Two things:
1. I know I never returned to the placeholder post, that repository of memories (which had just happened, and weren't then, but are now) I had rushed to write as I was leaving Arkansas a few weeks ago.
2. My house got broken into in the interim.
No, three:
3. I spent a Sunday thinking about writing in a workshop with Crescent Dragonwagon.
What #3 taught me about #1 is that growing up in the South was formative for everything but my scholarly writing. It's the filter through which all impressions seep, regardless of my distance in time and place from my childhood. Every exercise we did in the workshop pulled up words, pictures, people, practices, feelings, fragrances, and textures...both actual ones and the texture of lived moments...from a relatively compressed period of my life.
What #1 taught me about #3 is that Crescent, for me, and unfairly perhaps, is more than a writer, teacher, and cookbook author. She is fixed in my mind as the former owner of Dairy Hollow House in Eureka Springs, Arkansas. It was the first restaurant that brought together my rural Southern culinary roots and the elevation of local ingredients into visual and gustatory experiences. Things were never the same.

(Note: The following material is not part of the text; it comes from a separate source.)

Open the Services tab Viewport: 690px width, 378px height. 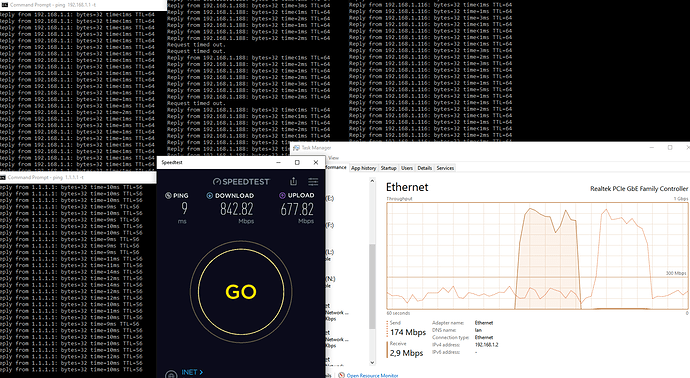(x=445, y=168)
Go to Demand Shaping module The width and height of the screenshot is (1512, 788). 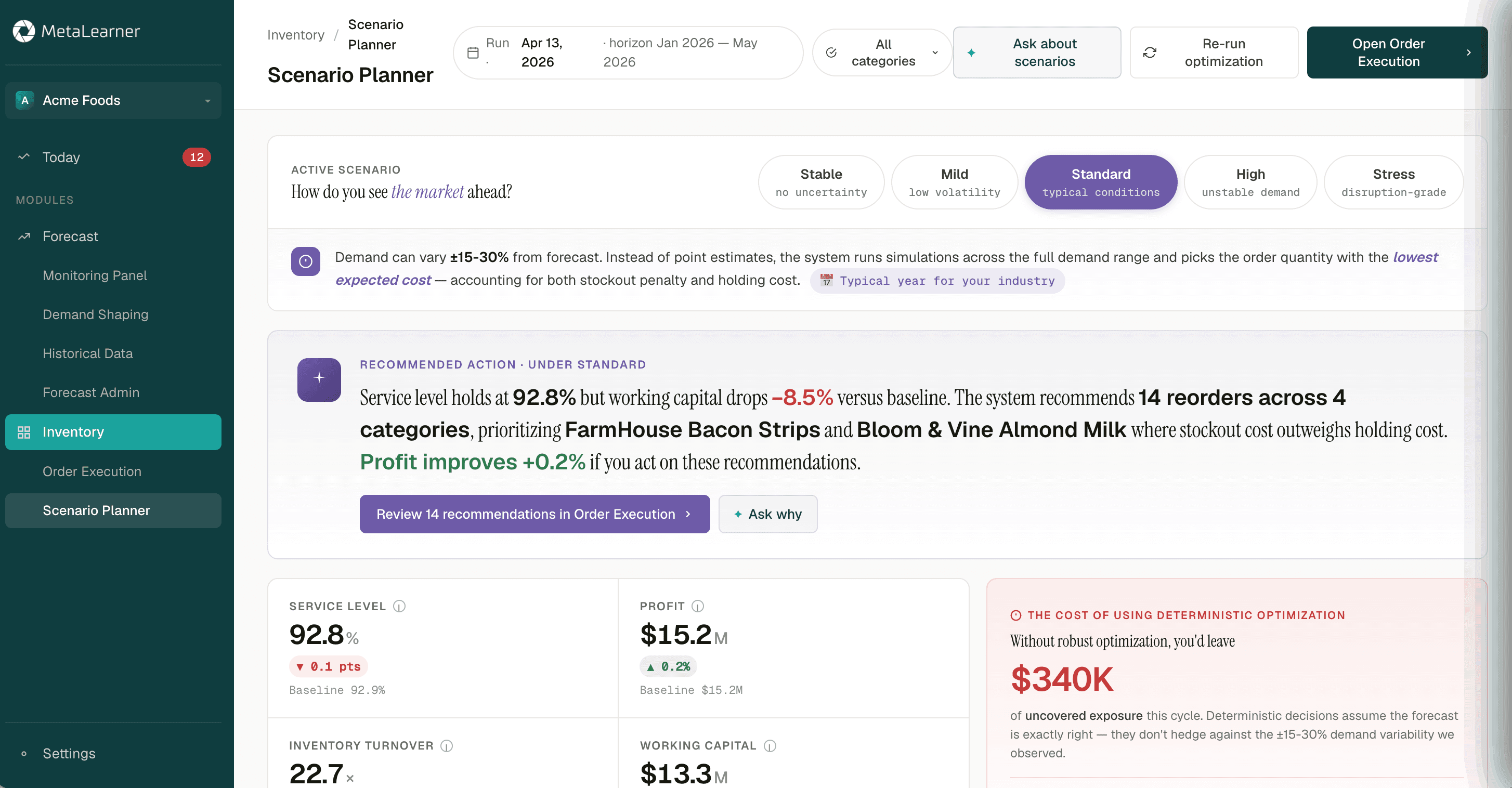click(96, 314)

And what #2 taught me about #3 is that a writing practice can be felled with one brief whack of fate. I answered the phone on March 14th to hear my landlady telling me that there had been a break-in. I raced home and found my house turned up side down. In real terms, there was little damage, I didn't lose too much stuff, and I have renter's insurance. But the things that were taken--laptops and camera equipment, primarily--were my touchstones. Someone walked off with my tools for documenting, with snippets of drafts, with notes of ideas, with pictures of trips and people. They took them. And there's something so jarring about knowing that I will never have my memory jogged by looking at that scrap of a note, this placeholder for something I wanted to write. Whatever was there is gone.

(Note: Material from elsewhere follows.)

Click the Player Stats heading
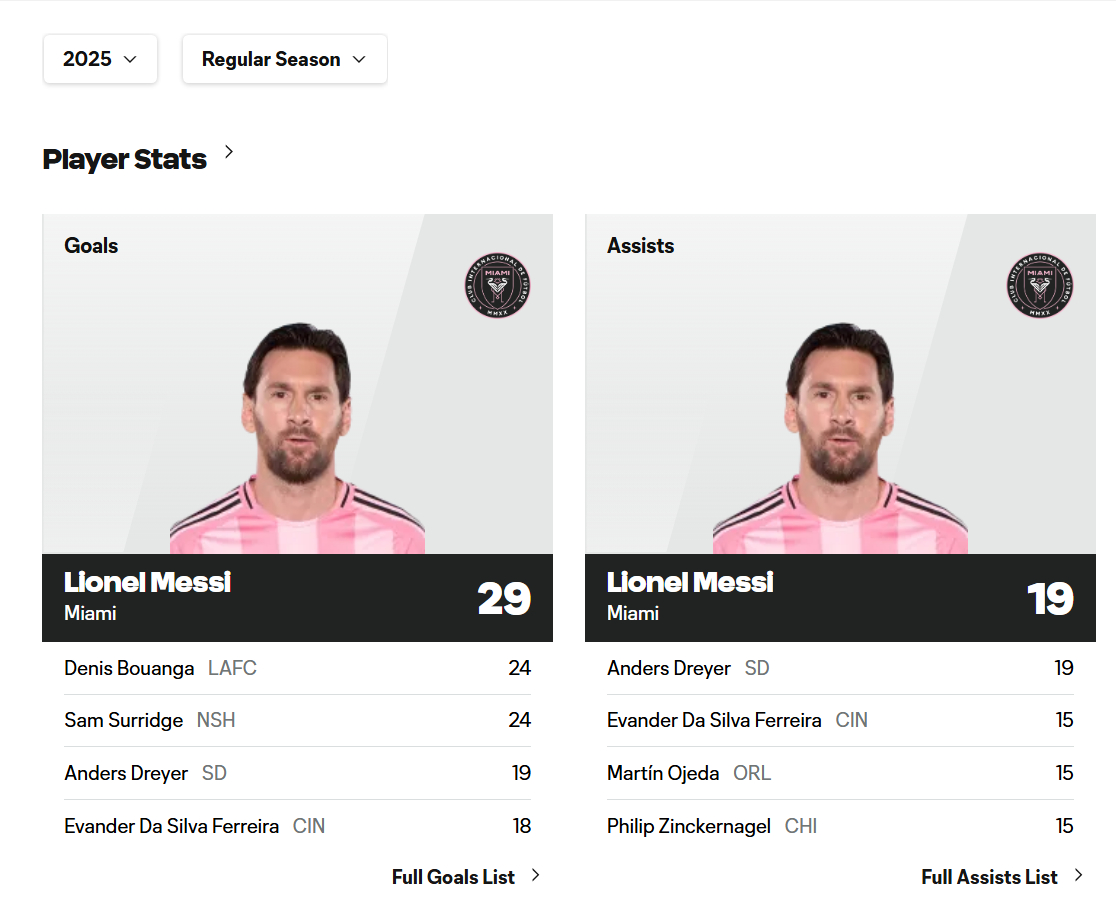 [x=124, y=159]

This is really about guilt over procrastination, isn't it?
Maybe. But it's also about those moments that represent breaks from complacency. After the tornado in 1998, I was like a house afire. I traveled, learned things, started voice lessons...I was in a happy panic to do all those things that the tornado had shown me could be blown away without warning.

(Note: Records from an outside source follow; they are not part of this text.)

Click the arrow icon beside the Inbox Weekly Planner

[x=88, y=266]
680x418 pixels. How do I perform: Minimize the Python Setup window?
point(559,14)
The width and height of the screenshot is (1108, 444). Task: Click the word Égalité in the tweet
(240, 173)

I wish I could promise myself that having my "recorders" taken would urge me to write and publish and craft and finish. No languishing, no waiting. Daily practice, making time, all that.
But truth is, I know it won't. I have a career and friends and family. I am busy almost all of the time, mostly doing things I love. I'm going back to Arkansas very soon, where I will stack up some more impressions and the backlog of things I want to write will grow, even before I've written about my last trip.
And really, is that so bad? To walk around all the time bursting with stories?
All the thieves got was plastic and metal.
I kept my full heart.
1 comment:
Beautiful, thank you for sharing your thoughts about the theft. I guard my laptop from the kinds of damage toddlers are uniquely capable of. (Spilling a full cup of juice, sending all the contents of the desktop hurtling to the ground, etc. - tonight I found a swirl of ink across the surface of the screen, happy to find it was washable, non-toxic kid marker.) To lose the laptop AND the camera would be breathtakingly difficult for all of the reasons you describe. And yet, your turn-around on the experience is so refreshingly affirming. Thank you for expressing your thanks for a full heart. A nice thought for tonight!